Hannes Schneider in Bronze, als käme er vom Berg.

Foto: Rhomberg

Stuben - Die Skier auf der Schulter, eine Zigarette im Mund, den Berg im Blick. Nahe dem "Fuchsloch", seinem Geburtshaus in Stuben, steht der bronzene Hannes Schneider im Schnee, als wäre er gerade unterwegs zur nächsten Skitour. Schneider (1890-1955) schuf mit seinem Mentor, dem Touristiker Rudolf Gomperz aus St. Anton, die Grundlagen des modernen Skisports und Skiurlaubs.

Hannes Schneider war der erste Skilehrer, Skischulgründer und der Erste, der mit halsbrecherischen Abfahrten Action in den Spielfilm brachte. Er begründete die Arlberg-Kandahar-Rennen, organisierte mit Rudolf Gomperz die ersten Skiurlaube. Der Lustenauer Bildhauer Udo Rabensteiner inszeniert den Skipionier als Mann aus dem Dorf. 73 Jahre nachdem Schneider in die USA flüchten musste, erinnert sich Stuben an seinen "größten Sohn", wie Bürgermeister Dietmar Tschohl Hannes Schneider nennt.
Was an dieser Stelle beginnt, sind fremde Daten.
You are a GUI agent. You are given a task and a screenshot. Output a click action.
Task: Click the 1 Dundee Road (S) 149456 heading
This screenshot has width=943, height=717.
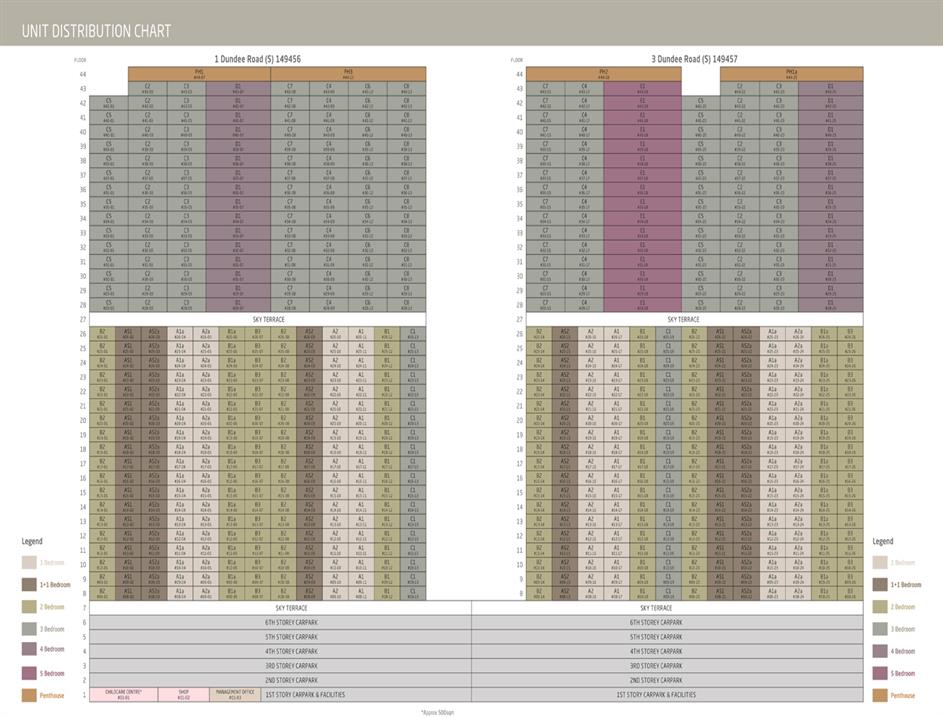(257, 59)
Die Nationalsozialisten setzten der Erfolgsgeschichte Schneiders 1938 ein jähes Ende. Schneider wurde verhaftet, weil er keine illegalen Nazis in seiner Skischule geduldet hatte, Geschäftspartner und Freund des Juden Gomperz war, mit jüdischen Regisseuren wie Arnold Fanck Bergfilme gedreht hatte. Nachdem er auf Druck internationaler Skisportfunktionäre aus der Haft entlassen werden musste, verfolgten ihn die neuen Machthaber weiter. Er wurde beschimpft, verleumdet und über Medien bedroht. 1939 flüchtete er mit seiner Familie in die USA und machte als Entwickler des Skigebiets North Conway Karriere.

Nach dem Krieg habe er ihre Familie in Stuben besucht, erinnert sich Rosemarie Schneider, die am Freitag das Denkmal enthüllte. Geschichten über ihren Onkel sind der 70-jährigen Bludenzerin nicht zu entlocken: " Da gibt's nicht viel zu erzählen. Ein-, zweimal im Jahr hat er meinen Vater besucht. Wir Kinder durften zwar am Tisch sitzen, mussten aber ganz still sein. Das war's dann." Warum der Bruder des Vaters in den USA lebte, war in der Familie kein Geheimnis: "Die Nazis haben ihn vertrieben, natürlich hat man darüber geredet."

In den Gemeinden Stuben und St. Anton schwieg man lieber. Erst 2005, zu seinem 50. Todestag, wurde in den beiden Arlbergdörfern die erste Ausstellung zum Leben und Wirken des erfolgreichen, aber in seiner Heimat unerwünschten Mannes gestaltet. Weitere sieben Jahre vergingen, bis das damals angedachte Denkmal realisiert wurde. Auf Eigeninitiative engagierter Bürger, die auch das Geld dafür sammelten.

Keine Karriere ohne Gomperz

Über das Leben von Hannes Schneider informiert eine Ausstellung in fünf Stubener Hotels. Christof Thöny, Leiter des Klostertalmuseums, hat sie kuratiert. Er zeichnet auf Schautafeln und alten Fotografien Schneiders Kindheit und Jugend in Stuben nach.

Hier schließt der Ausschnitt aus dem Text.